Despite the satisfying results of the present examination of the reliability and validity of the ISP-D, the study has several limitations. The first limitation of our study is the potential for a self-selected effect. The high prevalence of MDD, MinD, and SSD in the study may be due to a self-selected effect of the participants. That is, people who had depressive symptoms may have been more motivated to participate in the study than non-depressed persons in the general population. On the other hand, many severely depressed patients may not have access to the Internet. The self-selected effect was apparent in the demographic characteristics of our study sample, with the majority of participants being young, single, well educated women. This sampling bias limits our ability to generalize our findings to the general population. The second limitation is the relatively low response rate in the test-retest reliability study, a characteristic inherent to Internet studies [41, 42]. Importantly, our statistical analysis showed that the sociodemographic characteristics did not affect the agreement of the test-retest reliability or the validity of the ISP-D, despite these limitations. The third limitation is that the kappa statistics for each diagnosis was recoded and recalculated. The interpretation should be cautious because of possible recoding bias.

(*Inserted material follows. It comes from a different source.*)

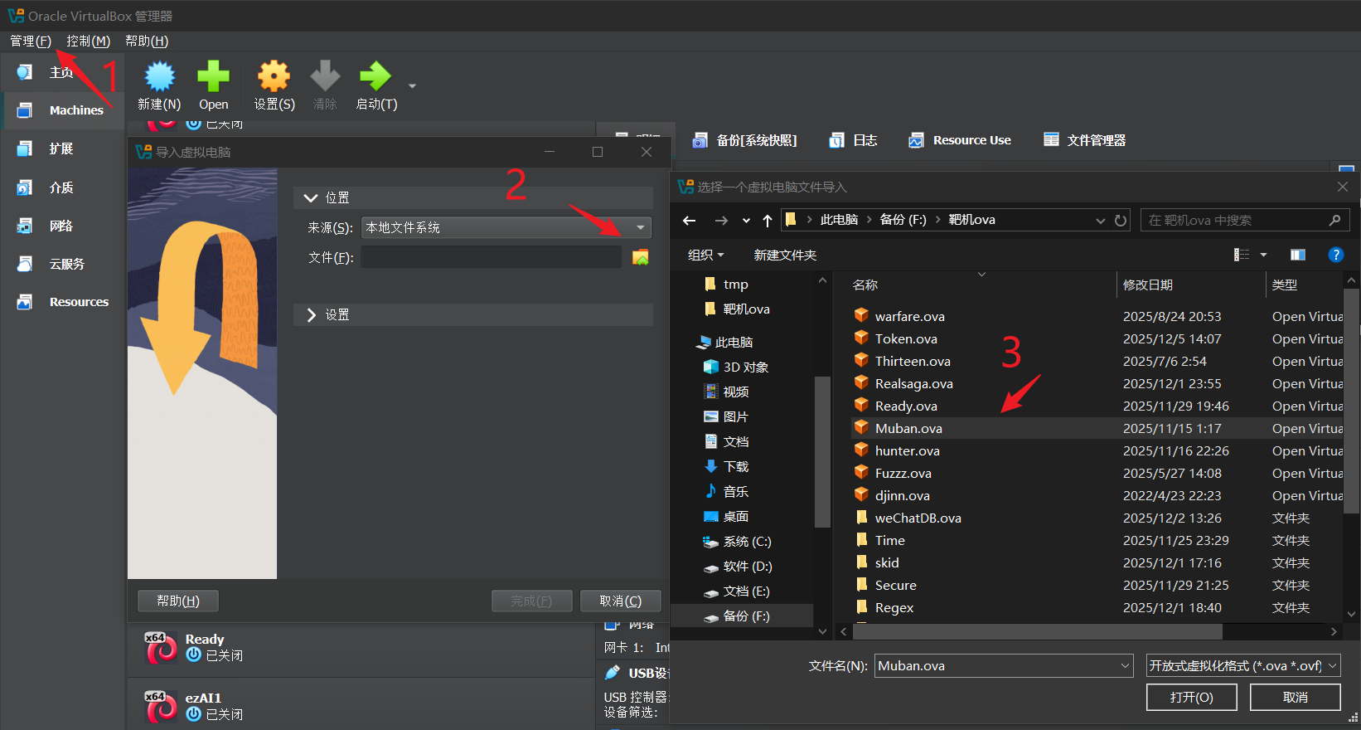
Task: Click the help question mark icon
Action: [1335, 255]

Because the mean Internet interview time for the ISP-D was relatively short, and participants did not need to go to a clinic, the ISP-D may be useful as an auxiliary tool for screening or follow-up of depression as an alternative to the face-to-face interview. There is little additional cost to online interviews beyond maintenance of the system on the server. Computer-aided interviewing gives standardized information about a patient's psychopathology and diagnosis. It allows patients to work at their own pace and is available whenever a computer terminal is available. Furthermore, results can be scored and presented to the patients and/or clinicians immediately. Indeed the standardized manner of administration and scoring of computer-administered rating scales may actually improve reliability and insure greater completeness of the information gathered [18].

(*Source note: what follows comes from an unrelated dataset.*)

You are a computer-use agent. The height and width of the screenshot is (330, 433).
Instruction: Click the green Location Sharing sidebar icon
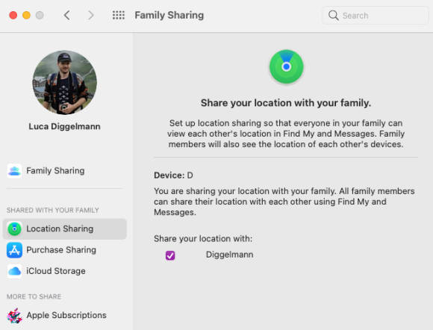pyautogui.click(x=14, y=229)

The ISP-D can generate personalized reports, which summarize each individual's responses and possible diagnostic categories. The automatically generated final report was designed to be printed and shared with a health care professional. In addition, links to related Internet articles and information about resources such as clinics and hospitals, virtual clinics, and online groups can be provided when participants have positive findings.

Conclusion

To our knowledge, this study was the first to investigate both the reliability and validity of a Web-based depression program. We found that the test-retest reliability of the ISP-D was excellent within a 2-week interval and its criterion validity was comparable to that observed with written tests. The current study offers Internet users an alternative way to assess depression by oneself in a short amount of time. The ISP-D provides a continuously available, inexpensive, and easily maintained depression screening method that is accessible to a large number of individuals across a broad geographic area. In order to broaden the application of the ISP-D, further studies conducted with various populations (outpatients, inpatients etc.) in larger sample sizes (especially for validity) should be conducted.